What the task requires:
Every line of the data below should be retyped exactly, with no images carried over.

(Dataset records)
============

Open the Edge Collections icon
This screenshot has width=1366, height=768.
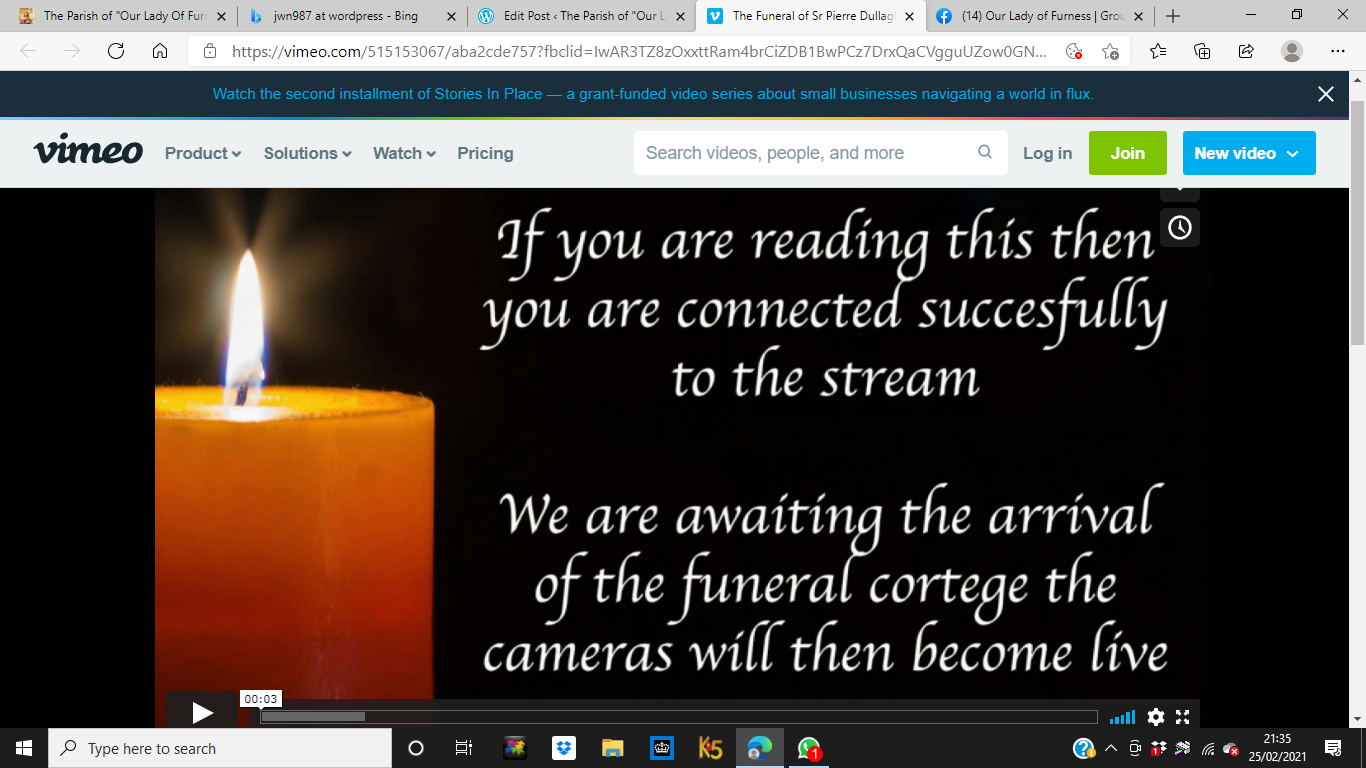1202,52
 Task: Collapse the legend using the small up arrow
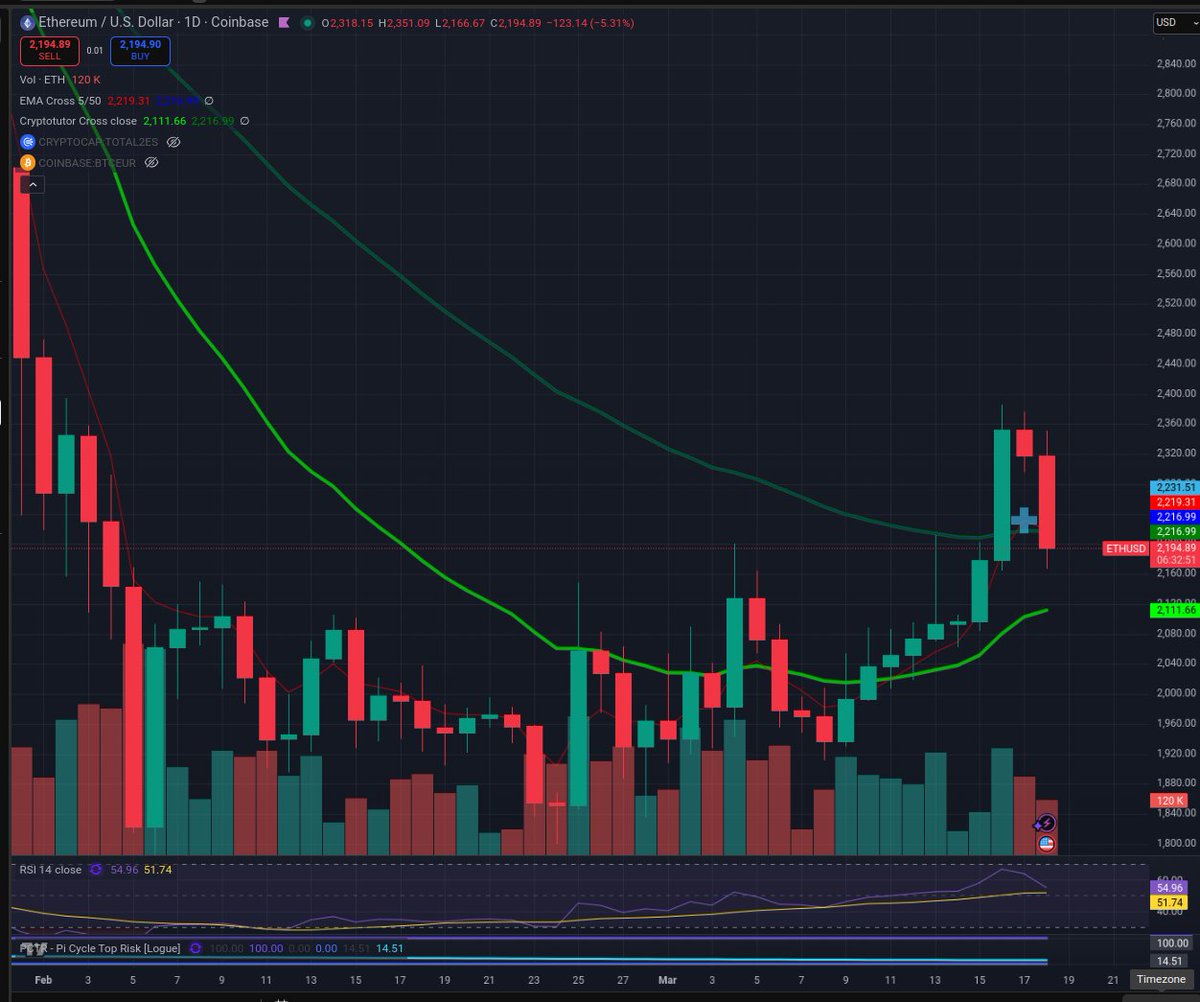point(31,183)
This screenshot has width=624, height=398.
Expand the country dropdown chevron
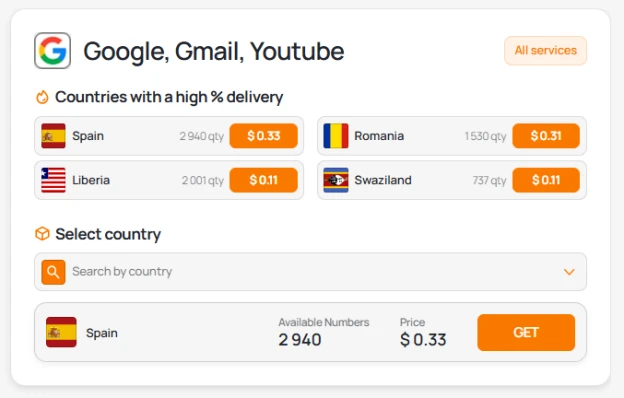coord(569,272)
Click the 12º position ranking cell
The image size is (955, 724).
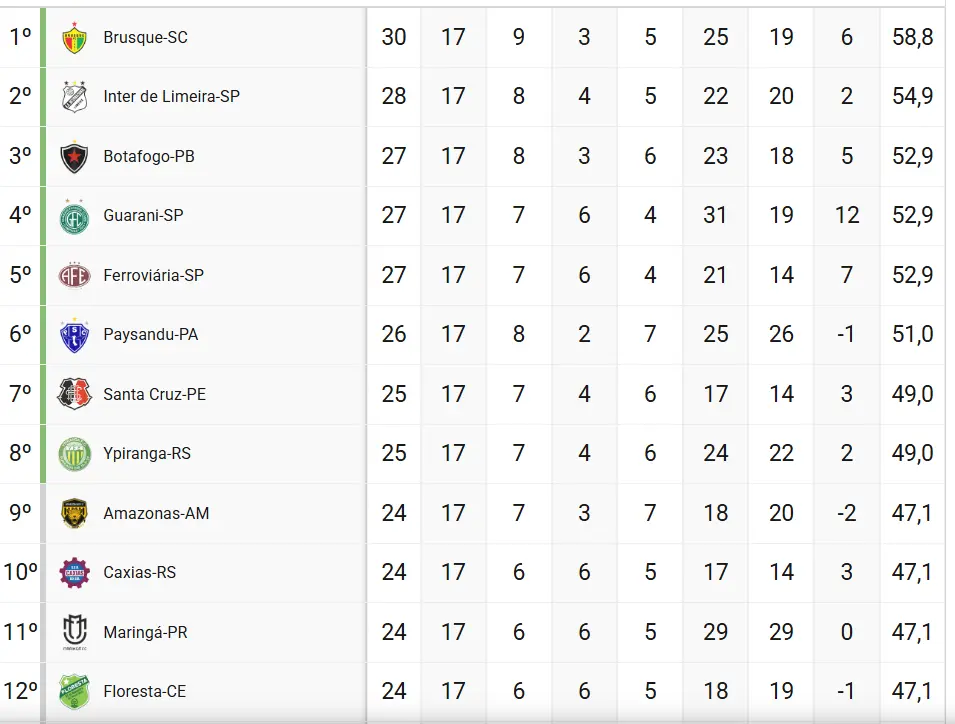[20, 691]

============

Answer area:
Open the Edge Collections icon
This screenshot has width=1366, height=768.
1202,52
 Task: Collapse the legend using the small up arrow
point(31,183)
This screenshot has width=624, height=398.
Expand the country dropdown chevron
coord(569,272)
Click the 12º position ranking cell
The image size is (955, 724).
[20, 691]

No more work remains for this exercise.